Bir süre önce DYP Başkanlık Divanı ve GİK üyeliğinden istifa eden Mehmet Ali Bayar, Star Gazetesi'nin Yazarı Hadi Özışık'a zehir-zemberek bir mektup yazdı...
Abone olYakın siyasi geçmişimizin etkin aktörlerinden Mehmet Ali Bayar, bundan bir süre önce DYP Başkanlık Divanı ve Genel İdare Kurulu (GİK) üyeliğinden istifa etti. Bayar, Gazetesi yazarı Hadi Özışık'a parti içi eleştirilerini içeren bir mektup yazdı. İşte o mektup:
- İki satır bir kulis yazdım, karşılığında sayfa dolusu bir cevap geldi. "Ağar'ın küskünü" dediğim Mehmet Ali Bayar'ın yazdığı zehir zemberek bir mektup aldım. O mektubu kısabildiğim kadar kıstım, ama içindeki mesajları mektup uzun diye kesip atamadım. Ağar'a, parti yönetimine ciddi ve ağır suçlamalar var gelen mektupta..

Görev A
Metne göre aşağıdaki soruları yanıtlayınız:
(i) Mehmet Ali Bayar hangi üyeliklerinden istifa etmiştir?
(ii) Bayar'ın mektubu hangi gazetenin hangi yazarına gönderilmiştir?
(iii) Yazar, kulis yazısında Mehmet Ali Bayar'ı hangi ifadeyle nitelemiştir?

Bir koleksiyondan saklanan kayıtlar
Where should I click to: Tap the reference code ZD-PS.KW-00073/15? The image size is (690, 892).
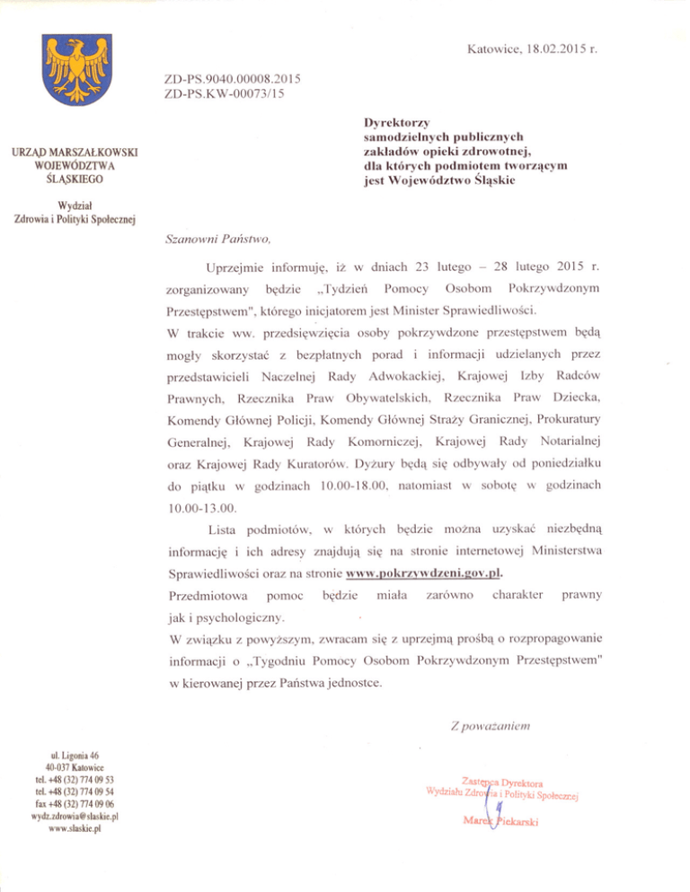pos(225,93)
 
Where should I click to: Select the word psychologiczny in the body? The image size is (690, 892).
pos(235,617)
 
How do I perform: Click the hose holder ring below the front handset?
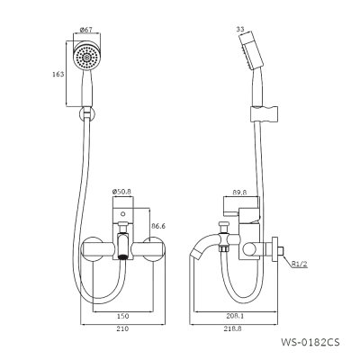[x=86, y=115]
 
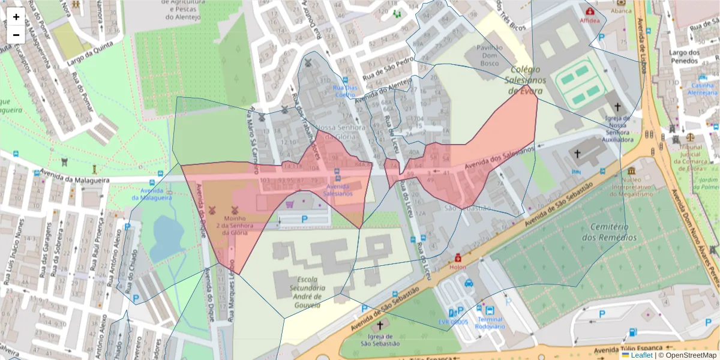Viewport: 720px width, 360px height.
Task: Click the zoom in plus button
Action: click(x=16, y=17)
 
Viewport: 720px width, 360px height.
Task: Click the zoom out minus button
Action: click(x=16, y=34)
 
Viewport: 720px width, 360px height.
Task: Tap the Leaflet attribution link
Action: click(x=641, y=355)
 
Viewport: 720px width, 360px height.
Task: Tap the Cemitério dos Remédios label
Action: click(x=613, y=232)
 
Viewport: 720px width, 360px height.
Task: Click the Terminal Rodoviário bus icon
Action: click(x=490, y=311)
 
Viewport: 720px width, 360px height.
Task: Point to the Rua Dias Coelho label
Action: click(x=344, y=91)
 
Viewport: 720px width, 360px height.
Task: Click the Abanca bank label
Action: click(x=621, y=11)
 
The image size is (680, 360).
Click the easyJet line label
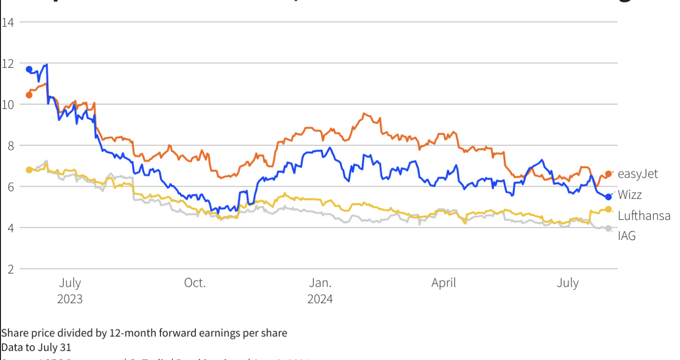point(638,174)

Görev B
Kayıtlarda "The image size is (680, 360)." ifadesini içeren satırdan başlayarak kayıtların sonuna kadar uzanan satırları, "Sıra" ve "Satır" sütunlarından oluşan bir Markdown tablosu olarak aktarınız. Boş satırları ve resimleri tabloya almayınız.

Çözüm A
(i) DYP Başkanlık Divanı ve Genel İdare Kurulu (GİK) üyeliğinden.
(ii) Star Gazetesi yazarı Hadi Özışık'a.
(iii) "Ağar'ın küskünü" ifadesiyle.

Çözüm B
| Sıra | Satır |
|---|---|
| 1 | The image size is (680, 360). |
| 2 | Click the easyJet line label |
| 3 | point(638,174) |